DATA PROVIDED Start Marker

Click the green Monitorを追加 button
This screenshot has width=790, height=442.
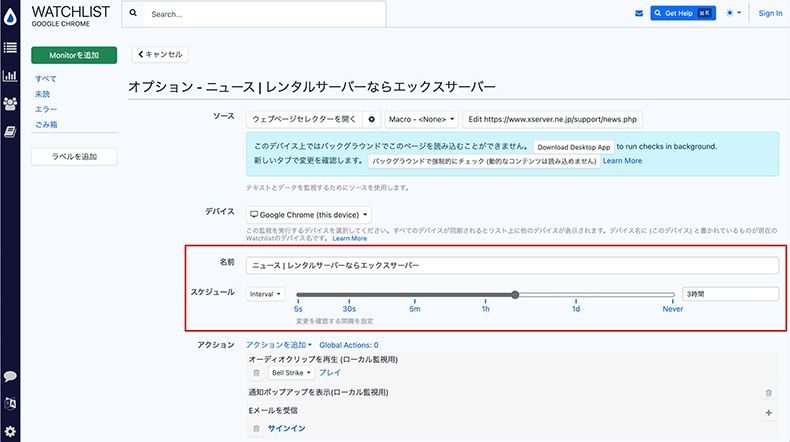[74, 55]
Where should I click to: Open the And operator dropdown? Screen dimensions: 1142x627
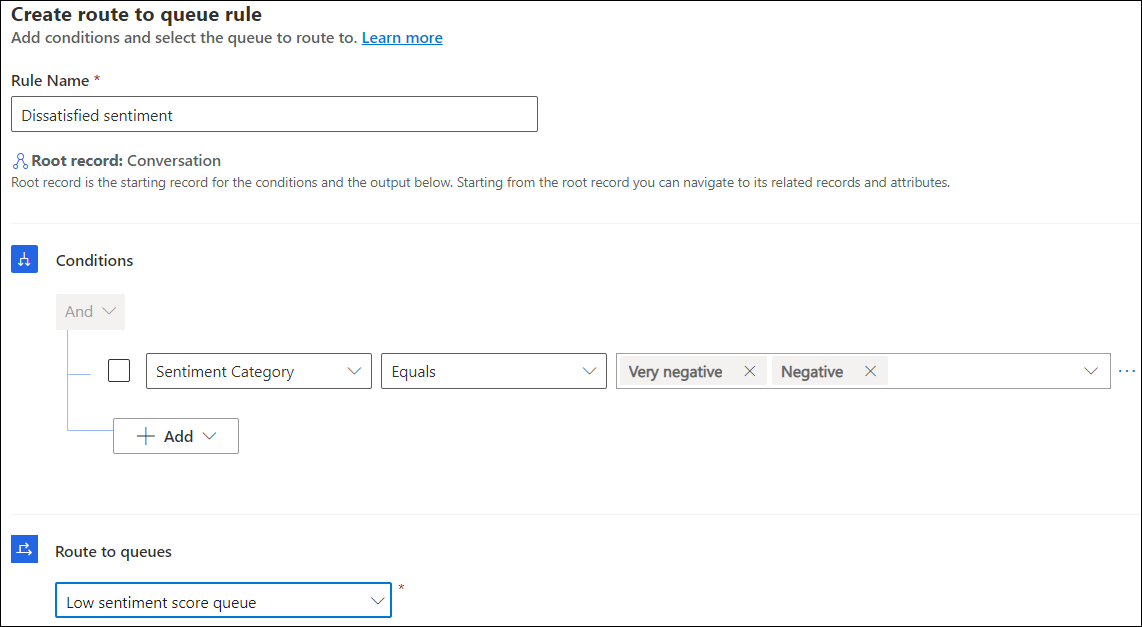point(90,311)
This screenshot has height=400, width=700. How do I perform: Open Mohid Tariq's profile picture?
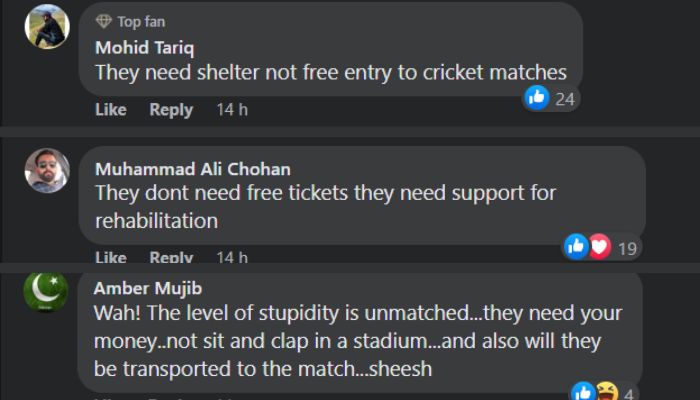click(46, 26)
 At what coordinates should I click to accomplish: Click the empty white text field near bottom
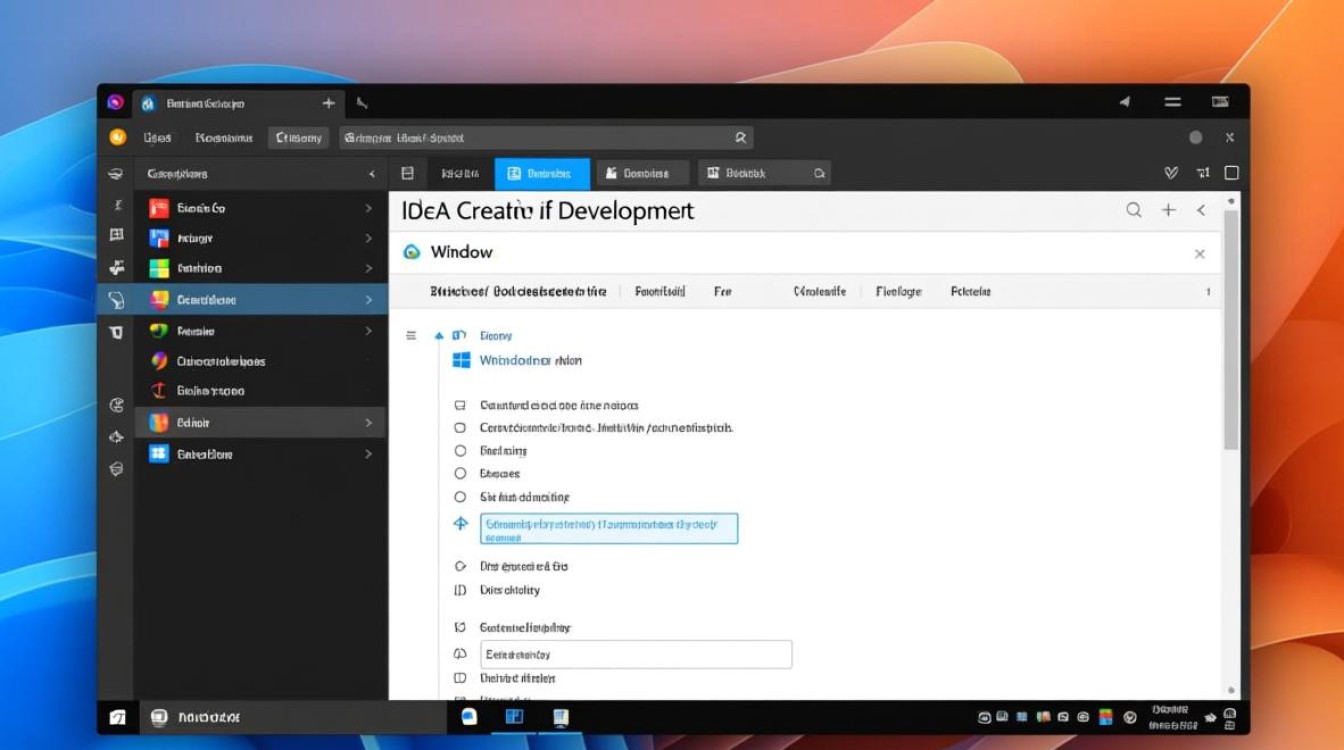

DATA PROVIDED End Marker

WHAT YOU SHOULD DO =>
Here the job is to repeat the entries verbatim while leaving all pictures out.

RESULT OF THIS EXERCISE =>
Click the green Monitorを追加 button
This screenshot has width=790, height=442.
[74, 55]
Where should I click to: Open the And operator dropdown? Screen dimensions: 1142x627
point(90,311)
This screenshot has height=400, width=700. How do I perform: Open Mohid Tariq's profile picture?
click(46, 26)
 At what coordinates should I click to accomplish: Click the empty white text field near bottom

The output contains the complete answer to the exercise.